## start DATA SUPPLIED

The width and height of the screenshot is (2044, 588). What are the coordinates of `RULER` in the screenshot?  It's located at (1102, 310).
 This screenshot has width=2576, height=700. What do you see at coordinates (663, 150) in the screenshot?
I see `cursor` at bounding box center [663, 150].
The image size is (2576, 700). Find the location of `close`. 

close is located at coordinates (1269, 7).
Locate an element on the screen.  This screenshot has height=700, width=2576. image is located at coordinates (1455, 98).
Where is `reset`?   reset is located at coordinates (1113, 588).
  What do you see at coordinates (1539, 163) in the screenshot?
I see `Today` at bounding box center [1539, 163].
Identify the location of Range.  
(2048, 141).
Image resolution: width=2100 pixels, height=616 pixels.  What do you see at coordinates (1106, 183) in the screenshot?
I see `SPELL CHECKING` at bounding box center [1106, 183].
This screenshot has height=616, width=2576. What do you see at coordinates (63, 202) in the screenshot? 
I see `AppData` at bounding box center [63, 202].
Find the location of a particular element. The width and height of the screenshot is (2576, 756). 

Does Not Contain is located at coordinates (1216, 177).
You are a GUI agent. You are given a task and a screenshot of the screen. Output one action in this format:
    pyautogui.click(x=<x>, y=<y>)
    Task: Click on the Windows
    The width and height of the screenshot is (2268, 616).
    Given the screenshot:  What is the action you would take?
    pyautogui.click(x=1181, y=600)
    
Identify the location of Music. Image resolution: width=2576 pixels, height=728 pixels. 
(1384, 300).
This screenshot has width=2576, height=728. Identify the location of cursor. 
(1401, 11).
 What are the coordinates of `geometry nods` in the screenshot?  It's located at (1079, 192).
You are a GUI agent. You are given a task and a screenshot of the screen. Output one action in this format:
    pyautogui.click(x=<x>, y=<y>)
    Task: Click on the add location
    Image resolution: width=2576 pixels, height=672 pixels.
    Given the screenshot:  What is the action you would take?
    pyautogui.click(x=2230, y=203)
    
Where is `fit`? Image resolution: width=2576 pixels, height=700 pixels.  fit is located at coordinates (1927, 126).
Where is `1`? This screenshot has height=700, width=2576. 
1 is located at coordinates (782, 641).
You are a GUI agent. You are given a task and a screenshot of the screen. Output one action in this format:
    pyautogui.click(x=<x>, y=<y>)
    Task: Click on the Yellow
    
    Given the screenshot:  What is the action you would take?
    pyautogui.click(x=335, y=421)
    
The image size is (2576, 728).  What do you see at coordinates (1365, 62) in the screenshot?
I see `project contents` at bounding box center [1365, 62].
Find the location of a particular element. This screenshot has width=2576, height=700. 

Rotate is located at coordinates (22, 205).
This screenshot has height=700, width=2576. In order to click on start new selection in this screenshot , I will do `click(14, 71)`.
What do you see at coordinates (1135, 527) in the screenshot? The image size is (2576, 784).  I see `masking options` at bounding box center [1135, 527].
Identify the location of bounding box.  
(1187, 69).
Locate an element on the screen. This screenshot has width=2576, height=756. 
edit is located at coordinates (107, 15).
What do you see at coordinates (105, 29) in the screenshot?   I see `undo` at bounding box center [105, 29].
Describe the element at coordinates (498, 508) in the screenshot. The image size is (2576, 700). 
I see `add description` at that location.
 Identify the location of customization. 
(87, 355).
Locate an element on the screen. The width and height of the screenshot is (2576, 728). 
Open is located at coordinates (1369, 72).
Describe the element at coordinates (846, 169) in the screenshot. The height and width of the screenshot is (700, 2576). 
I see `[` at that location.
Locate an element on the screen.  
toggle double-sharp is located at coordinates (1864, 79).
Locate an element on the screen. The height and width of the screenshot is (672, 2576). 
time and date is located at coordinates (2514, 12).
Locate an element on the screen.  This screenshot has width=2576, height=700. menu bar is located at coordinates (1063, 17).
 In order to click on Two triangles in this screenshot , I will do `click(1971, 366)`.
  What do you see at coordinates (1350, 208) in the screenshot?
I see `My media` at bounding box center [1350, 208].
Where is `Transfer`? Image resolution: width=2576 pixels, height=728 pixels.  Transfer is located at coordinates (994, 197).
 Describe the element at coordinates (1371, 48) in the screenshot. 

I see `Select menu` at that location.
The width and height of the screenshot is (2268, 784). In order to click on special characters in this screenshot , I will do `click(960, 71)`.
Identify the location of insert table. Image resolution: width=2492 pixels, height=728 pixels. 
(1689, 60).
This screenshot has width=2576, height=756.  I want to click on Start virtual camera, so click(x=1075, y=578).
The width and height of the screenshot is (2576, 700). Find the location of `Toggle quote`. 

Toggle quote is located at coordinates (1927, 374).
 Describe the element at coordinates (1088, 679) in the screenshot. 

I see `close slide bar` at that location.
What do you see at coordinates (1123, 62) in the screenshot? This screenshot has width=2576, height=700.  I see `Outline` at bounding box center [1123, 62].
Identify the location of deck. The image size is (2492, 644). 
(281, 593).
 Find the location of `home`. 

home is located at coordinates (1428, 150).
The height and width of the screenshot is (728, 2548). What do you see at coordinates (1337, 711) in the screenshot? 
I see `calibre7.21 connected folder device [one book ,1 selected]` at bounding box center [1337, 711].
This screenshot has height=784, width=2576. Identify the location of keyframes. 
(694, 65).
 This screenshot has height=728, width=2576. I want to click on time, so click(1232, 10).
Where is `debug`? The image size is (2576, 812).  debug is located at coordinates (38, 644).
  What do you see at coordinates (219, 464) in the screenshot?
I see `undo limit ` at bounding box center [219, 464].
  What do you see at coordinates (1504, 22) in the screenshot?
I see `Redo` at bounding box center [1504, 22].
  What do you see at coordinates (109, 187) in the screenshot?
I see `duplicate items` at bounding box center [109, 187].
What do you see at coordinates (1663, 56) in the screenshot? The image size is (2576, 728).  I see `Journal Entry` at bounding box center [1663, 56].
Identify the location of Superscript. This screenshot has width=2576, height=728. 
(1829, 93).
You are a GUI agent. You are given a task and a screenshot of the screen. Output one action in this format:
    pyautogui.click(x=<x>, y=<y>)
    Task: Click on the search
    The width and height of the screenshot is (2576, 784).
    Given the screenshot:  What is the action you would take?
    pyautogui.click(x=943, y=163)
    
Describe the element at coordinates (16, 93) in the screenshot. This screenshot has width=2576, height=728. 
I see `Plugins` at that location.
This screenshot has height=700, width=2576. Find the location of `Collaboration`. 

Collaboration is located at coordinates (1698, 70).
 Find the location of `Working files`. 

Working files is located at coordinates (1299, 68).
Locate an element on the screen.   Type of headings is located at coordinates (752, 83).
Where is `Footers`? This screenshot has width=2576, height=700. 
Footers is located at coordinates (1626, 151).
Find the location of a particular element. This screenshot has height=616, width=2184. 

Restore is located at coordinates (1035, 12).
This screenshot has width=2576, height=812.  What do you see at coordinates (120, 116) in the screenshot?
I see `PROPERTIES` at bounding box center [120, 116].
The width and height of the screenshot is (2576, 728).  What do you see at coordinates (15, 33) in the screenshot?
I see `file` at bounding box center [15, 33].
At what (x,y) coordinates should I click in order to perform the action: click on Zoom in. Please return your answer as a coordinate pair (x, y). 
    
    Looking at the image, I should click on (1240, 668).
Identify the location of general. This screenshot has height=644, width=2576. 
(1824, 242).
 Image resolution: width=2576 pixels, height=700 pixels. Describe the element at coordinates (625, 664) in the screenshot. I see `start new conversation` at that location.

## end DATA SUPPLIED

■ WHAT TO WORK ON:
Format every line of the records above as a Markdown table with the columns Row and Text, numbering each row and leaving out blank lines.

■ RESULT OF THIS TASK:
| Row | Text |
|---|---|
| 1 | The width and height of the screenshot is (2044, 588). What are the coordinates of `RULER` in the screenshot?  It's located at (1102, 310). |
| 2 |  This screenshot has width=2576, height=700. What do you see at coordinates (663, 150) in the screenshot? |
| 3 | I see `cursor` at bounding box center [663, 150]. |
| 4 | The image size is (2576, 700). Find the location of `close`.  |
| 5 | close is located at coordinates (1269, 7). |
| 6 | Locate an element on the screen.  This screenshot has height=700, width=2576. image is located at coordinates (1455, 98). |
| 7 | Where is `reset`?   reset is located at coordinates (1113, 588). |
| 8 |   What do you see at coordinates (1539, 163) in the screenshot? |
| 9 | I see `Today` at bounding box center [1539, 163]. |
| 10 | Identify the location of Range.   |
| 11 | (2048, 141). |
| 12 | Image resolution: width=2100 pixels, height=616 pixels.  What do you see at coordinates (1106, 183) in the screenshot? |
| 13 | I see `SPELL CHECKING` at bounding box center [1106, 183]. |
| 14 | This screenshot has height=616, width=2576. What do you see at coordinates (63, 202) in the screenshot?  |
| 15 | I see `AppData` at bounding box center [63, 202]. |
| 16 | Find the location of a particular element. The width and height of the screenshot is (2576, 756).  |
| 17 | Does Not Contain is located at coordinates (1216, 177). |
| 18 | You are a GUI agent. You are given a task and a screenshot of the screen. Output one action in this format: |
| 19 |     pyautogui.click(x=<x>, y=<y>) |
| 20 |     Task: Click on the Windows |
| 21 |     The width and height of the screenshot is (2268, 616). |
| 22 |     Given the screenshot:  What is the action you would take? |
| 23 |     pyautogui.click(x=1181, y=600) |
| 24 | Identify the location of Music. Image resolution: width=2576 pixels, height=728 pixels.  |
| 25 | (1384, 300). |
| 26 | This screenshot has width=2576, height=728. Identify the location of cursor.  |
| 27 | (1401, 11). |
| 28 |  What are the coordinates of `geometry nods` in the screenshot?  It's located at (1079, 192). |
| 29 | You are a GUI agent. You are given a task and a screenshot of the screen. Output one action in this format: |
| 30 |     pyautogui.click(x=<x>, y=<y>) |
| 31 |     Task: Click on the add location |
| 32 |     Image resolution: width=2576 pixels, height=672 pixels. |
| 33 |     Given the screenshot:  What is the action you would take? |
| 34 |     pyautogui.click(x=2230, y=203) |
| 35 | Where is `fit`? Image resolution: width=2576 pixels, height=700 pixels.  fit is located at coordinates (1927, 126). |
| 36 | Where is `1`? This screenshot has height=700, width=2576.  |
| 37 | 1 is located at coordinates (782, 641). |
| 38 | You are a GUI agent. You are given a task and a screenshot of the screen. Output one action in this format: |
| 39 |     pyautogui.click(x=<x>, y=<y>) |
| 40 |     Task: Click on the Yellow |
| 41 |     Given the screenshot:  What is the action you would take? |
| 42 |     pyautogui.click(x=335, y=421) |
| 43 | The image size is (2576, 728).  What do you see at coordinates (1365, 62) in the screenshot? |
| 44 | I see `project contents` at bounding box center [1365, 62]. |
| 45 | Find the location of a particular element. This screenshot has width=2576, height=700.  |
| 46 | Rotate is located at coordinates (22, 205). |
| 47 | This screenshot has height=700, width=2576. In order to click on start new selection in this screenshot , I will do `click(14, 71)`. |
| 48 | What do you see at coordinates (1135, 527) in the screenshot? The image size is (2576, 784).  I see `masking options` at bounding box center [1135, 527]. |
| 49 | Identify the location of bounding box.   |
| 50 | (1187, 69). |
| 51 | Locate an element on the screen. This screenshot has width=2576, height=756.  |
| 52 | edit is located at coordinates (107, 15). |
| 53 | What do you see at coordinates (105, 29) in the screenshot?   I see `undo` at bounding box center [105, 29]. |
| 54 | Describe the element at coordinates (498, 508) in the screenshot. The image size is (2576, 700).  |
| 55 | I see `add description` at that location. |
| 56 |  Identify the location of customization.  |
| 57 | (87, 355). |
| 58 | Locate an element on the screen. The width and height of the screenshot is (2576, 728).  |
| 59 | Open is located at coordinates (1369, 72). |
| 60 | Describe the element at coordinates (846, 169) in the screenshot. The height and width of the screenshot is (700, 2576).  |
| 61 | I see `[` at that location. |
| 62 | Locate an element on the screen.   |
| 63 | toggle double-sharp is located at coordinates (1864, 79). |
| 64 | Locate an element on the screen. The height and width of the screenshot is (672, 2576).  |
| 65 | time and date is located at coordinates (2514, 12). |
| 66 | Locate an element on the screen.  This screenshot has width=2576, height=700. menu bar is located at coordinates (1063, 17). |
| 67 |  In order to click on Two triangles in this screenshot , I will do `click(1971, 366)`. |
| 68 |   What do you see at coordinates (1350, 208) in the screenshot? |
| 69 | I see `My media` at bounding box center [1350, 208]. |
| 70 | Where is `Transfer`? Image resolution: width=2576 pixels, height=728 pixels.  Transfer is located at coordinates (994, 197). |
| 71 |  Describe the element at coordinates (1371, 48) in the screenshot.  |
| 72 | I see `Select menu` at that location. |
| 73 | The width and height of the screenshot is (2268, 784). In order to click on special characters in this screenshot , I will do `click(960, 71)`. |
| 74 | Identify the location of insert table. Image resolution: width=2492 pixels, height=728 pixels.  |
| 75 | (1689, 60). |
| 76 | This screenshot has width=2576, height=756.  I want to click on Start virtual camera, so click(x=1075, y=578). |
| 77 | The width and height of the screenshot is (2576, 700). Find the location of `Toggle quote`.  |
| 78 | Toggle quote is located at coordinates (1927, 374). |
| 79 |  Describe the element at coordinates (1088, 679) in the screenshot.  |
| 80 | I see `close slide bar` at that location. |
| 81 | What do you see at coordinates (1123, 62) in the screenshot? This screenshot has width=2576, height=700.  I see `Outline` at bounding box center [1123, 62]. |
| 82 | Identify the location of deck. The image size is (2492, 644).  |
| 83 | (281, 593). |
| 84 |  Find the location of `home`.  |
| 85 | home is located at coordinates (1428, 150). |
| 86 | The height and width of the screenshot is (728, 2548). What do you see at coordinates (1337, 711) in the screenshot?  |
| 87 | I see `calibre7.21 connected folder device [one book ,1 selected]` at bounding box center [1337, 711]. |
| 88 | This screenshot has height=784, width=2576. Identify the location of keyframes.  |
| 89 | (694, 65). |
| 90 |  This screenshot has height=728, width=2576. I want to click on time, so click(1232, 10). |
| 91 | Where is `debug`? The image size is (2576, 812).  debug is located at coordinates (38, 644). |
| 92 |   What do you see at coordinates (219, 464) in the screenshot? |
| 93 | I see `undo limit ` at bounding box center [219, 464]. |
| 94 |   What do you see at coordinates (1504, 22) in the screenshot? |
| 95 | I see `Redo` at bounding box center [1504, 22]. |
| 96 |   What do you see at coordinates (109, 187) in the screenshot? |
| 97 | I see `duplicate items` at bounding box center [109, 187]. |
| 98 | What do you see at coordinates (1663, 56) in the screenshot? The image size is (2576, 728).  I see `Journal Entry` at bounding box center [1663, 56]. |
| 99 | Identify the location of Superscript. This screenshot has width=2576, height=728.  |
| 100 | (1829, 93). |
| 101 | You are a GUI agent. You are given a task and a screenshot of the screen. Output one action in this format: |
| 102 |     pyautogui.click(x=<x>, y=<y>) |
| 103 |     Task: Click on the search |
| 104 |     The width and height of the screenshot is (2576, 784). |
| 105 |     Given the screenshot:  What is the action you would take? |
| 106 |     pyautogui.click(x=943, y=163) |
| 107 | Describe the element at coordinates (16, 93) in the screenshot. This screenshot has width=2576, height=728.  |
| 108 | I see `Plugins` at that location. |
| 109 | This screenshot has height=700, width=2576. Find the location of `Collaboration`.  |
| 110 | Collaboration is located at coordinates (1698, 70). |
| 111 |  Find the location of `Working files`.  |
| 112 | Working files is located at coordinates (1299, 68). |
| 113 | Locate an element on the screen.   Type of headings is located at coordinates (752, 83). |
| 114 | Where is `Footers`? This screenshot has width=2576, height=700.  |
| 115 | Footers is located at coordinates (1626, 151). |
| 116 | Find the location of a particular element. This screenshot has height=616, width=2184.  |
| 117 | Restore is located at coordinates (1035, 12). |
| 118 | This screenshot has width=2576, height=812.  What do you see at coordinates (120, 116) in the screenshot? |
| 119 | I see `PROPERTIES` at bounding box center [120, 116]. |
| 120 | The width and height of the screenshot is (2576, 728).  What do you see at coordinates (15, 33) in the screenshot? |
| 121 | I see `file` at bounding box center [15, 33]. |
| 122 | At what (x,y) coordinates should I click in order to perform the action: click on Zoom in. Please return your answer as a coordinate pair (x, y).  |
| 123 |     Looking at the image, I should click on (1240, 668). |
| 124 | Identify the location of general. This screenshot has height=644, width=2576.  |
| 125 | (1824, 242). |
| 126 |  Image resolution: width=2576 pixels, height=700 pixels. Describe the element at coordinates (625, 664) in the screenshot. I see `start new conversation` at that location. |